I still have to deal with the blog (which I enjoy) and home schooling (which is done in two months), but the illness knocked me down below the speed bump and it’s a bitch to crawl back up from that one.

NaNo helped. It tapped back into my imagination and reassured me it’s still working—trust me, I had some serious doubts on that score for a while. It was hard to think beyond basics. I didn’t have the energy or inclination (not to mention enthusiasm) to write when it was all I could do teach the kid and do the blog. In between I took my meds and slept—a lot. 

I’m not totally well but I’m getting there and now I’m desperately in search of disciple. Part of it is finding the motivation (and energy) to write intensively again. That’s a hard one. Then there are all the things in the house I had to let slide when I was so sick. Now it’s learning to pace myself. Balance is so important for me. I don’t do well without it but it takes patience to get life balanced when it’s been out of sync for so long and your focus is on the necessities.

Since I do my best writing in the mornings, I’m going to have to schedule time for just writing and then tackle my to do list, find time to nap (which is still very necessary), check the kid’s school work, and work on the blog. It’s getting there. Kinda.

Bottom line for me, if I don’t make the time, then my time gets squandered away and nothing is accomplished.  I don’t like that feeling.  I also need to be consistent.  Most successful writers have to be.

  • How do you carve out time to write?  Some work full time.  Some can’t write at home but have a favorite place they can write.  Some can only write on weekends, or early morning before the day starts, or late at night when the house is quiet.  The point is they have to make the time. 
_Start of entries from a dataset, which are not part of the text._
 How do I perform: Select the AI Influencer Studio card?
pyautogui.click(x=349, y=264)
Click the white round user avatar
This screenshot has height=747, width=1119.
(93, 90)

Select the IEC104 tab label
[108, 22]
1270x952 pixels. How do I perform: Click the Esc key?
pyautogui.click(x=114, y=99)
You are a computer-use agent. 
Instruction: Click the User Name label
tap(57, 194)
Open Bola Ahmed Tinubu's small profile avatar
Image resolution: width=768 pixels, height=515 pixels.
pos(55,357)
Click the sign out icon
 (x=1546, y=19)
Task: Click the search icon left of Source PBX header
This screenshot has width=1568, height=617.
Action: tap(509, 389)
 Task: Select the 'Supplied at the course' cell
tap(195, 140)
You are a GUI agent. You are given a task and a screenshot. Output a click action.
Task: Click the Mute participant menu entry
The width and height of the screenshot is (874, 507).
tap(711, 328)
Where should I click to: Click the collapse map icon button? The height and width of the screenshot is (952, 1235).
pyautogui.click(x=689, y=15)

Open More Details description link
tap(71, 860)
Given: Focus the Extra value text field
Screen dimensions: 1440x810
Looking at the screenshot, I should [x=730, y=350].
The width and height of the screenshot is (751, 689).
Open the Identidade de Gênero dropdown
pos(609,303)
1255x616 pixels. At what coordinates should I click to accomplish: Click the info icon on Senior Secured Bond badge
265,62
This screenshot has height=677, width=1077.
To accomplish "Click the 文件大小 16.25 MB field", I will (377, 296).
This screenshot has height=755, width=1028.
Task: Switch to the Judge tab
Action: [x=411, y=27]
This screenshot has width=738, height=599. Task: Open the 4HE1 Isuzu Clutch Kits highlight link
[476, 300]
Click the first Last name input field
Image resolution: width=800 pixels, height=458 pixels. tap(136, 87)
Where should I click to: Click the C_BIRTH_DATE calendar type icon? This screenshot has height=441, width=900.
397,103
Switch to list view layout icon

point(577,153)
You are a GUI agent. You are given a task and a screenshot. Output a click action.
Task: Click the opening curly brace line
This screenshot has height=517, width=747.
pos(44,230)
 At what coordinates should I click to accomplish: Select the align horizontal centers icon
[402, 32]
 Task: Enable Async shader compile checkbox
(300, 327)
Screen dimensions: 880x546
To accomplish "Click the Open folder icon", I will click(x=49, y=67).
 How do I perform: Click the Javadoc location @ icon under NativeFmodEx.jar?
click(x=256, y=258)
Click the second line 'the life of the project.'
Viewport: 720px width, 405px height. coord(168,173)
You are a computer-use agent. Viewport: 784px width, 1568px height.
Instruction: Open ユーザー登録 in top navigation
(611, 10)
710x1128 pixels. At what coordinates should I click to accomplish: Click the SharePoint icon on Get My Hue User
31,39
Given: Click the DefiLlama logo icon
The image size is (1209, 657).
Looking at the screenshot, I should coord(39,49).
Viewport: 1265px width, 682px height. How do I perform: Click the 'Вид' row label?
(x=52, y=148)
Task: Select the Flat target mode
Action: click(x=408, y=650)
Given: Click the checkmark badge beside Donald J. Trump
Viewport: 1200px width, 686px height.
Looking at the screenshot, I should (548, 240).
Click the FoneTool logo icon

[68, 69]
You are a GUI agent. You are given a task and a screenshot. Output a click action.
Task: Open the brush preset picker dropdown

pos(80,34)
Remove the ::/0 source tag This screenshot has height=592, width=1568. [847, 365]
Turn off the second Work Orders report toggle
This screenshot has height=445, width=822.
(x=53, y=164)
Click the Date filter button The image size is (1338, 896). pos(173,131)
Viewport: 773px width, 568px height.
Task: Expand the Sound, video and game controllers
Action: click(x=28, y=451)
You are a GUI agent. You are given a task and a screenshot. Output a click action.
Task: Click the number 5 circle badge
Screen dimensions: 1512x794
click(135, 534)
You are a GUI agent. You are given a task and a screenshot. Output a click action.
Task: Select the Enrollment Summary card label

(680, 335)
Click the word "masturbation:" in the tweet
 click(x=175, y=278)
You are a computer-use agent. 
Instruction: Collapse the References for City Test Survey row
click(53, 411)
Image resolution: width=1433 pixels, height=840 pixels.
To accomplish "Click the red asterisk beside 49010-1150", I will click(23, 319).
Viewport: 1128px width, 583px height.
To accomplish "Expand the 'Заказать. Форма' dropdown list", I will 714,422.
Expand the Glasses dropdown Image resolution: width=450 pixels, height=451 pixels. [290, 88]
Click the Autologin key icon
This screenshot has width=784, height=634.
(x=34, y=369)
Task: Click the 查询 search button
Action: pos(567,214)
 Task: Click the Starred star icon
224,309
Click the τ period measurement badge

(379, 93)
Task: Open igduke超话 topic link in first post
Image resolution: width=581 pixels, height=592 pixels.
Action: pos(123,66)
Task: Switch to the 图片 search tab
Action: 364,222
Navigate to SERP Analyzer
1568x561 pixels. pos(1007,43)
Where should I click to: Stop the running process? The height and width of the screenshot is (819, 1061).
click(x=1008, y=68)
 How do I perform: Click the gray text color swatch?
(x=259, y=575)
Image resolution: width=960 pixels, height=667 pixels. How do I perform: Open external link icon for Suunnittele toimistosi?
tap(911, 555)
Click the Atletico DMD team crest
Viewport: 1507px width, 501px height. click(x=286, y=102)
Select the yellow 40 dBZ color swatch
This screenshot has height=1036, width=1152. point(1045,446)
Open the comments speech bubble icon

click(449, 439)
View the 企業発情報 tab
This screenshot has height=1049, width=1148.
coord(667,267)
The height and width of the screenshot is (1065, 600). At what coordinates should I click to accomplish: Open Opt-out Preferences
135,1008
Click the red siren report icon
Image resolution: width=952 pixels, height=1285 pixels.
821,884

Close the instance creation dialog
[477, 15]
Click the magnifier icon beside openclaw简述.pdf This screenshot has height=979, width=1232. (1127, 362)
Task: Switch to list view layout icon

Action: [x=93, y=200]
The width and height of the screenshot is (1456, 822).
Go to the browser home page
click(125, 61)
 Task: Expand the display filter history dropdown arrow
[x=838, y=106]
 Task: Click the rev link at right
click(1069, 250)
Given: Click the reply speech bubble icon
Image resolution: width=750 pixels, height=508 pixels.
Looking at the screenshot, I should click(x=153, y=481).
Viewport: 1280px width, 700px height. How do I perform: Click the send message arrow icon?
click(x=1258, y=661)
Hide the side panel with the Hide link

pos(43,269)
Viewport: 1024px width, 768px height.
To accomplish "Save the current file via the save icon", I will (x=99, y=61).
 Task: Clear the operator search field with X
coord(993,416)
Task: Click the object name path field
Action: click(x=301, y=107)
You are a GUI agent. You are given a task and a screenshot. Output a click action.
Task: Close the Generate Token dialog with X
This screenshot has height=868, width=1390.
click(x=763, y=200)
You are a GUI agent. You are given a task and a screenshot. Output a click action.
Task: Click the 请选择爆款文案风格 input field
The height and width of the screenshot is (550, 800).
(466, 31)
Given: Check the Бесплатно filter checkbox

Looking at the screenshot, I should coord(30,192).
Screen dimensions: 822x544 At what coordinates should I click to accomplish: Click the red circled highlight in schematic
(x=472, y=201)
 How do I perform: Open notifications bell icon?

  • So, what works for you?

 

   

6 comments:

Alex J. Cavanaugh said...

Glad you are doing better, Sia!
I need to block out time. I haven't written in a while and need to force myself back into the habit. Even if it's crap, I have to start somewhere.
Here's hoping we both get into the habit.

~Sia McKye~ said...

Forcing is a good word choice, Alex. That's what I have to do. Once I'm sitting there with the document open and write. It's just a matter of making myself open the document.Not easy when you're tired or brain fried.

Joanne Kennedy said...

I'm glad to hear you're feeling better! As you know, I went through a similar challenge recently. One thing I discovered was that being unable to work long hours at the keybaord taught me to be more efficient when I could finally write again. I learned to focus better and make the most of my time. I'm getting more done in less time, and that helps me balance my life by spending more time with family and friends. Everything happens for a reason. I guess I had a lesson to learn:)

~Sia McKye~ said...

Thank you Joanne.

Can't we just say we learned the lesson and not have to go through the crap, too?

Jowake said...

Sia, don't push yourself too hard. Getting over an illness isn't easy and feeling tired and lethargic is part of the recovery period so don't kick yourself for not being too enthusiastic about anything at the moment, it will come back. Take it easy girl. Pity I don't live nearby, I'd make you some chicken soup, LOL.

~Sia McKye~ said...

Jo, you're such a sweetheart. And I'd take that chicken soup in a heartbeat.

Honestly, I'm trying not to push myself and yes, it's hard. I'm still not out the woods, just made it through the thickest part of the forest. I'll be happy dancing when I make out of the woods and into the meadow (remission).

You make a good point about not kicking yourself for not being too enthusiastic about anything at the moment. I forget that part and I do tend to think, Slacker, what's wrong with you?